Portorose, il casinò ipoteca gli immobili per evitare il crac

Serve subito una ricapitalizzazione da 10 milioni di euro Il Comune di Capodistria pronto a entrare nella società

TRIESTE. È il casinò storico per i triestini, parliamo di quello di Portorose, la casa da gioco che evoca notti trasgressive nel “proibizionismo” degli anni Settanta. Quando ancora c’era la Jugoslavia di Tito e dove i capitalisti occidentali andavano a sperperare denaro nella patria socialista, il tutto condito da simpatiche donnine allegre, rigorosamente socialiste anch’esse. E oggi, chi l’avrebbe mai detto, il casinò di Portorose rischia il fallimento. Le banche hanno già ipotecato tutti i beni immobili, le sale gioco a Portorose e a Lipica oltre ai terreni di Sezana. La situazione è «molto, ma molto seria», conferma il presidente della società che gestisce la casa da gioco, Andrej Bosnjak. La liquidità a breve termine, vista anche la stagione turistica in pieno svolgimento, non è un problema, le dolenti note giungono invece dalla solvibilità a lungo termine.
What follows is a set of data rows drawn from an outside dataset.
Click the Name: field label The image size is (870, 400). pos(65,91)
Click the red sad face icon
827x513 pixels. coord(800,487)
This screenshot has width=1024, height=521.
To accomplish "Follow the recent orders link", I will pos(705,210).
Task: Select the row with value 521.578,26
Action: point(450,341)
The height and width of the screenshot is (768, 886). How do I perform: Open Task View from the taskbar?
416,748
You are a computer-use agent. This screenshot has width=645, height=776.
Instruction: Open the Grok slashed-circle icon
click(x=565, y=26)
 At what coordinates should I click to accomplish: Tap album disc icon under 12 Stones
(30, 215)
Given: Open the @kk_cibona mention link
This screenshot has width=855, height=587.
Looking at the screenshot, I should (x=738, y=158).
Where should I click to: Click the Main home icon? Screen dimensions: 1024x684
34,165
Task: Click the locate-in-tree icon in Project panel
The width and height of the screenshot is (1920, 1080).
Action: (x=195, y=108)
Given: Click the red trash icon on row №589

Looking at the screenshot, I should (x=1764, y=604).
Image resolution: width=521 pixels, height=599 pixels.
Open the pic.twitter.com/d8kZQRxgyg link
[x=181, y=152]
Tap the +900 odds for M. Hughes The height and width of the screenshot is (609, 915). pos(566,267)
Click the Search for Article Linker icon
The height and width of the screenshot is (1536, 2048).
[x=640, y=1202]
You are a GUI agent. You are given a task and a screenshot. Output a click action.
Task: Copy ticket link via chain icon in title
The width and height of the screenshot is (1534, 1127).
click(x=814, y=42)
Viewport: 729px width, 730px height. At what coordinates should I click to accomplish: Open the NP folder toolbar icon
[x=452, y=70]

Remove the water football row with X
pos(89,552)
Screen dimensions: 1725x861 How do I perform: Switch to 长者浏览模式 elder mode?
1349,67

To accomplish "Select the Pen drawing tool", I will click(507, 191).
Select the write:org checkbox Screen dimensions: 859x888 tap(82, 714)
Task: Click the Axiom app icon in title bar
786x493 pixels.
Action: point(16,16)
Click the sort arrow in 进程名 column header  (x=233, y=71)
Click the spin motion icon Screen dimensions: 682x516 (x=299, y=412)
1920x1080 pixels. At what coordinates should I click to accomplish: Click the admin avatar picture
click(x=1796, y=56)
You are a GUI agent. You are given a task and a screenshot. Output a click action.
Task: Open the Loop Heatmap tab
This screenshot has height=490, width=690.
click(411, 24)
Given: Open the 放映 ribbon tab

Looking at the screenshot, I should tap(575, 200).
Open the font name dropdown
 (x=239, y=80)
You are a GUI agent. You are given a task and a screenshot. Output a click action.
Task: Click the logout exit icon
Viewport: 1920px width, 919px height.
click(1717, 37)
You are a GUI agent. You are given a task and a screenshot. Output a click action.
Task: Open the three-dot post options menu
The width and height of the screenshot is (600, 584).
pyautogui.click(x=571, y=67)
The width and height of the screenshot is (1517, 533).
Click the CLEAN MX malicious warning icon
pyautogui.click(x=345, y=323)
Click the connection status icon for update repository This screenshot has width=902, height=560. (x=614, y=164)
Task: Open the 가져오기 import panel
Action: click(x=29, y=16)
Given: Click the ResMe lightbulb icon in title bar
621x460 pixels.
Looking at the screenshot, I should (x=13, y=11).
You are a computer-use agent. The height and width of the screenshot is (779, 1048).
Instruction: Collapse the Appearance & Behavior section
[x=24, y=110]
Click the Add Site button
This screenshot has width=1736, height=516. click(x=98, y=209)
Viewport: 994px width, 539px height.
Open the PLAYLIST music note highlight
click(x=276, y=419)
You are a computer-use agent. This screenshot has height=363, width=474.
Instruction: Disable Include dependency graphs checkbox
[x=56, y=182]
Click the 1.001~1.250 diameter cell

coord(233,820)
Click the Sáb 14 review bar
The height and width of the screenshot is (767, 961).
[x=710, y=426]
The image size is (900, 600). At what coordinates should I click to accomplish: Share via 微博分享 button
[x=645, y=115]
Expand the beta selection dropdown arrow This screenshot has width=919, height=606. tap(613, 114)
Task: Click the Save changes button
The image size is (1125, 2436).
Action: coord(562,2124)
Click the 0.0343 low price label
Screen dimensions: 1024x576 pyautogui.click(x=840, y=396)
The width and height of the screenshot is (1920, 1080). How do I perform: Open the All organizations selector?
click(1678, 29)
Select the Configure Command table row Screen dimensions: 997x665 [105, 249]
Davanti allo spettro dell’insolvenza ora gli organi amministrativi del casinò pensano a una ricapitalizzazione di circa 10 milioni di euro. «Senza la ricapitalizzazione - conferma Bosnjak - non si va da nessuna parte». O si trova presto il denaro o si dovrà pensare alla liquidazione dell’attività per arrivare al fallimento. Le banche (sono tre gli istituti creditori del casinò) potrebbero in ogni momento esigere il proprio denaro. Finora nessuna si è mossa proprio in attesa della ricapitalizzazione. Una crisi che si protrare da tempo. Già tre anni fa la società ha provveduto all’iniezione di 5 milioni di euro di denaro liquido, ha licenziato 140 addetti mentre nell’ultimo anno i 280 dipendenti superstiti hanno accettato di lavorare con un quinto dello stipendio in meno.

A fronte della crisi però il Casinò di Portorose resta un “boccone” ambito. E a farsi avanti per entrare a far parte della proprietà è stato il Comune di Capodistria per bocca del suo sindaco, il vulcanico Boris Popovic. Il quale vedrebbe di buon occhio addirittura il formarsi di una cordata dei comuni costieri e carsici per rilevare la proprietà della storica casa da gioco. Popovic ha convocato i rappresentanti sindacali degli addetti al casinò per ascoltare i loro problemi. Egli si è detto convinto che il comune saprebbe gestire molto meglio la casa da gioco, salvaguardando i posti di lavoro e assicurando il pagamento delle tasse allo Stato. Popovic ha altresì comunicato che ci sono ben tre società interessate a rilevare il Casinò di Portorose, due slovene e una estera.

Il Comune di Capodistria, comunque, non avrebbe intenzione di rilevare la quota di maggioranza, ma pensa concretamente di mettere a disposizione di un progetto di sviluppo l’area dell’ex Kemiplas su cui costruire un villaggio turistico con alberghi, case da gioco e welness.

Della situazione dell’”industria” del gioco d’azzardo sul Litorale parla a ruota libera Rajko Hrvatic il proprietario del casinò Carnevale a Scoffie. Gli ultimi anni, in effetti, sono stati di vacche magre per l’azzardo sloveno a causa dell’oramai obsoleta, a sua detta, legislazione nazionale sulle case da gioco e sul credito che non prende in considerazione le nuove necessità del settore dell’azzardo a livello europeo. Poi punta il dito sugli amministratori del Casinò di Portorose ai quali tempo fa ha offerto di procurare, a sua detta, gratuitamente nuovi clienti da portare nelle sale da gioco. L’unica risposta che si è sentito dare, racconta, è stata: «Ma tu che cosa ci guadagni?» E il discorso si è chiuso.

Ma Hrvatic è ancora più diretto. Il problema di Portorose, spiega, sono i dipendenti che guardano il cielo mentre i sindacati sono i veri e propri padroni del casinò.